[Exercise text]

This is the editorial from our Newsletter for Easter 2025. To view the full version click here
Resurrection
Dear Friends
Welcome to the T4CG Newsletter for the Easter Season.
Over the fifty days leading up to Pentecost, we encounter the formation of the first Christian communities. In our liturgies we read in the book of Acts how the Holy Spirit galvanised a group of frightened disciples into a community capable of evangelising the world. As we revisit this scripture, we are prompted to imagine what it will take to become such a people in our own time.
This year has extra significance. In a rare occurrence, the Gregorian, Julian and Hebrew calendars calculations meant that not only did Eastern Orthodox and Western Catholics celebrate Easter on April 20, but the Jewish people also concluded their Passover celebration on the same date.
Almost from the beginning of the Church, Christians understood that the Passion and Resurrection of Christ was the completion of the Festival of Passover, signifying that the Lord’s deliverance of the Israelites from slavery in Egypt was only the foreshadowing of the Resurrection of the Lord and of the deliverance of humanity from sin and death. Thus, Resurrection Day became known as the “Paschal Mystery”, after the Hebrew word for Passover: Pasch.
What does it take to become a people of the Resurrection? As Pope John Paul II famously said, ‘We are an Easter people and Alleluia is our song.’ Drawing on Augustine’s exposition on Psalm 148, he was indicating that being such a people is not just for a day, nor just for a season, we are called to a way of life. He goes on to qualify what the Easter season should mean for us: ‘We are not looking for a shallow joy but rather a joy that comes from faith, that grows through unselfish love, that respects the fundamental duty of love of neighbour, without which it would be unbecoming to speak of Joy’. Easter must not be domesticated.
This way of life, this fundamental duty of love of neighbour – which was also a great theme for Pope Francis too – is a call to action for our Pascal Season. But how do we avoid the temptations of a ‘shallow joy’?
To be a people of the Resurrection, we must enter the depths of the Crucifixion. The silence and darkness of Holy Saturday provide us with the necessary disorientation. We must carry this with us through the Paschal season – this place where everything seemingly has come undone. It is a place not to be fixing things, but just to be. There is perhaps a sacramentality to the nothingness. We are to go into the humiliation and the pain of our Lord, uniting our pain with His. In this place of surrender, we can begin to see the world from the perspective of the crucified Christ. We can pray along the lines of, ‘unite me with your wounds Lord, let it be a blessing for me to experience your suffering and to share with you the view from the cross.’
Our Lord was a man of sorrows acquainted with grief. As we enter into the contemplation of the Crucifixion, we notice his grave expression. We begin to see the way He sees. Joining with His pain leads us to see with His great compassion but also His uncompromising truth. We see the foolishness, the cruelty, the madness of crowds. We see the crushing of the human spirit in unemployment, the evil of assisted suicide, the horror of aborting babies, the terror of every girl or woman raped, the humiliation of loneliness, the persecution of the faithful for their beliefs, the violence of war, the corruption of demoralisation, the intimidation of those with the courage to tell the truth about biological sex. There are many more crucifixions. The view from the cross is the place of most clarity. It is where the evil of the world is most easily perceived.

[/Exercise text]
[Excerpted data]

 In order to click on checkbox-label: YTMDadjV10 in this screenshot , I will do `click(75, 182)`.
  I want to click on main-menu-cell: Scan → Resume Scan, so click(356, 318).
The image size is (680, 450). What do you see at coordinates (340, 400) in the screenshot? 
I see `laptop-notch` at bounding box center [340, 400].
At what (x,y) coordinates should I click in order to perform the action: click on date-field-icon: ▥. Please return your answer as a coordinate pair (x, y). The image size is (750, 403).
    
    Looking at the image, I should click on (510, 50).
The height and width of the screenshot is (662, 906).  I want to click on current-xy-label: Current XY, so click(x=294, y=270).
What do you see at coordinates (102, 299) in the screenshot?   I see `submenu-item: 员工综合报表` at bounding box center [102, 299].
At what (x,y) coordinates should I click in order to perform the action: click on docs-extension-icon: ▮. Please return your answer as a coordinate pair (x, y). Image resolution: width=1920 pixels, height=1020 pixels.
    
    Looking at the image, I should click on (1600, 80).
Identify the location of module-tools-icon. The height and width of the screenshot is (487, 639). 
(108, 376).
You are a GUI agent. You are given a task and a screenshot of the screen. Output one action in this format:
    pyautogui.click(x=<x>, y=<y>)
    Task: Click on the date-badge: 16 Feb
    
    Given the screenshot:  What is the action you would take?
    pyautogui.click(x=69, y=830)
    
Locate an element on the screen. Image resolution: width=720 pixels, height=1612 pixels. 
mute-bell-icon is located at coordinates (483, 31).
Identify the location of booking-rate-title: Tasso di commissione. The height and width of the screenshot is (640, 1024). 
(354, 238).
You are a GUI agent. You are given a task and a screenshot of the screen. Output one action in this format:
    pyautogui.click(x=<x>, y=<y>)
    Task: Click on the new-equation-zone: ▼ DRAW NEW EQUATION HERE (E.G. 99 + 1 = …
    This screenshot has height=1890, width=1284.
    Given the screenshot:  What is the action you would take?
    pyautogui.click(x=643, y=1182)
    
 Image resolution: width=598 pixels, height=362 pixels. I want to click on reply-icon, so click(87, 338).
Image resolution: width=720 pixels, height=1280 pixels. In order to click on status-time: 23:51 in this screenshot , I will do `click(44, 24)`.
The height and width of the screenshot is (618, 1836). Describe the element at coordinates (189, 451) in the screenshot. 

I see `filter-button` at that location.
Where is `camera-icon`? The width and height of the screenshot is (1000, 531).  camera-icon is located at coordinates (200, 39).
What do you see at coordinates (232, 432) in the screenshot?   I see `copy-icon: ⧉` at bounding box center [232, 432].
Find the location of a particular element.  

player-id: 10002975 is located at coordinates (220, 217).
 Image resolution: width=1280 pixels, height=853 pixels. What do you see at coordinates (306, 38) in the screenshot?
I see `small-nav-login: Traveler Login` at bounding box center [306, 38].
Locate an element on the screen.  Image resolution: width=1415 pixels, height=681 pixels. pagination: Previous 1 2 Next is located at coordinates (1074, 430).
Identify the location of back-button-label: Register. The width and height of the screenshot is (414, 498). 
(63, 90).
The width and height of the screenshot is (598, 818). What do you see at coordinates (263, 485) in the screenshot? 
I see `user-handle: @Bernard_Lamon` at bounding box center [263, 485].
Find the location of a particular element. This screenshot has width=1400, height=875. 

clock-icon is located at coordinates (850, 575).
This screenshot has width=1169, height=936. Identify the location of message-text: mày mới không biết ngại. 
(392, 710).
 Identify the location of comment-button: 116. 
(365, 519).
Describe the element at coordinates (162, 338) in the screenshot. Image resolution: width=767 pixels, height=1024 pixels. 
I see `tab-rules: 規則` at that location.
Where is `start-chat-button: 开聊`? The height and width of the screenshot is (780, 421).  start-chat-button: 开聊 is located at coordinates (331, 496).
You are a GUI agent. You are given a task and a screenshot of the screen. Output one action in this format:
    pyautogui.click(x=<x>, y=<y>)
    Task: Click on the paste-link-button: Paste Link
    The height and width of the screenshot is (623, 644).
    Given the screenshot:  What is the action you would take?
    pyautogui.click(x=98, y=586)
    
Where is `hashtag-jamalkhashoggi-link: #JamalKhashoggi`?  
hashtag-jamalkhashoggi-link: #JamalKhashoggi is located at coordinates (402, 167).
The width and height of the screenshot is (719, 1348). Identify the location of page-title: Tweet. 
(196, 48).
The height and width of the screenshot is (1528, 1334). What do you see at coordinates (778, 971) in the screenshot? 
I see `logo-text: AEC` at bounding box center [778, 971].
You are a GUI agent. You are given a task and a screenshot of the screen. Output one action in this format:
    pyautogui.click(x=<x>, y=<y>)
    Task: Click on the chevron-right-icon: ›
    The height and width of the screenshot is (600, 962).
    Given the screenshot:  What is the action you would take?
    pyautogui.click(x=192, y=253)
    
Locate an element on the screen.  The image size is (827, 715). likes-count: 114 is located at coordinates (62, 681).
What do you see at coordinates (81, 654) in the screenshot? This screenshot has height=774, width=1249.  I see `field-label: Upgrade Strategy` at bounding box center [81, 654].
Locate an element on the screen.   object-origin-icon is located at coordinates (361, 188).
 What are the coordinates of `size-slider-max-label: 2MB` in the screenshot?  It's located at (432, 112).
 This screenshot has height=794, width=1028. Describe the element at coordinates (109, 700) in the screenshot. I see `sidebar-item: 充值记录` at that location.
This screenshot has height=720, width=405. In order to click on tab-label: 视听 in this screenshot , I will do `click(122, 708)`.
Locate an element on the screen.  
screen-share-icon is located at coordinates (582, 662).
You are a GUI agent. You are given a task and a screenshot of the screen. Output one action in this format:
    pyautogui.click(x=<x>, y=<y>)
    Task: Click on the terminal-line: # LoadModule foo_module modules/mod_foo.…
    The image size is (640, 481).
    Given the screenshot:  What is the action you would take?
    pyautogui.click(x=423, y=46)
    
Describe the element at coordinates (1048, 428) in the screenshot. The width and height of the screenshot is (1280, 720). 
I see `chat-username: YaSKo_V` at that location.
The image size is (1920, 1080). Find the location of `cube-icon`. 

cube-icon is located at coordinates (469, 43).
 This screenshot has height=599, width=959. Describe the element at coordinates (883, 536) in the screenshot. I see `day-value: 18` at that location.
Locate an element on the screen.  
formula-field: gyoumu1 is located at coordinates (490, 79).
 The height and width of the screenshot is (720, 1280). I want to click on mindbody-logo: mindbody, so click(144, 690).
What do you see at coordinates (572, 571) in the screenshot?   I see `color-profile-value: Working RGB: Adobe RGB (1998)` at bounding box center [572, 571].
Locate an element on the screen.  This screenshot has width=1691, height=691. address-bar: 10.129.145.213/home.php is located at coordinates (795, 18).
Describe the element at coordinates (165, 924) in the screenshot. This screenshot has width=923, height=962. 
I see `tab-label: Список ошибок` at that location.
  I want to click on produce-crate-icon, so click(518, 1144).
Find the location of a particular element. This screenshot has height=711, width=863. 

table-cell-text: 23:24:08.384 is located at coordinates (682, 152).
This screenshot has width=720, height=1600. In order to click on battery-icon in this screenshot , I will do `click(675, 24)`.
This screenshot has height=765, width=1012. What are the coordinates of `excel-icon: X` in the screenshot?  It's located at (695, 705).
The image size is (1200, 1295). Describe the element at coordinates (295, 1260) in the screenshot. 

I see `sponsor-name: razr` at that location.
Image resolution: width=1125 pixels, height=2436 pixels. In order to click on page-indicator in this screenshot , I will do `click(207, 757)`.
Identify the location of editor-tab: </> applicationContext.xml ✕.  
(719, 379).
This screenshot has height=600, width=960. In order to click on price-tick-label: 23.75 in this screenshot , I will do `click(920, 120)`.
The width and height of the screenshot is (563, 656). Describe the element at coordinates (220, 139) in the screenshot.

[/Excerpted data]

Required actions:
A: In the Easter editorial, what Hebrew word for Passover gave Resurrection Day the name "Paschal Mystery"?
B: Repeat the passage of the Easter editorial from "Over the fifty" to "our own time.".
C: According to the Easter editorial, why does this year carry extra significance?

Answers:
A: Pasch.

B:
Over the fifty days leading up to Pentecost, we encounter the formation of the first Christian communities. In our liturgies we read in the book of Acts how the Holy Spirit galvanised a group of frightened disciples into a community capable of evangelising the world. As we revisit this scripture, we are prompted to imagine what it will take to become such a people in our own time.

C: The Gregorian, Julian and Hebrew calendar calculations lined up. Eastern Orthodox and Western Catholics both celebrated Easter on April 20, and the Jewish people concluded their Passover celebration on the same date.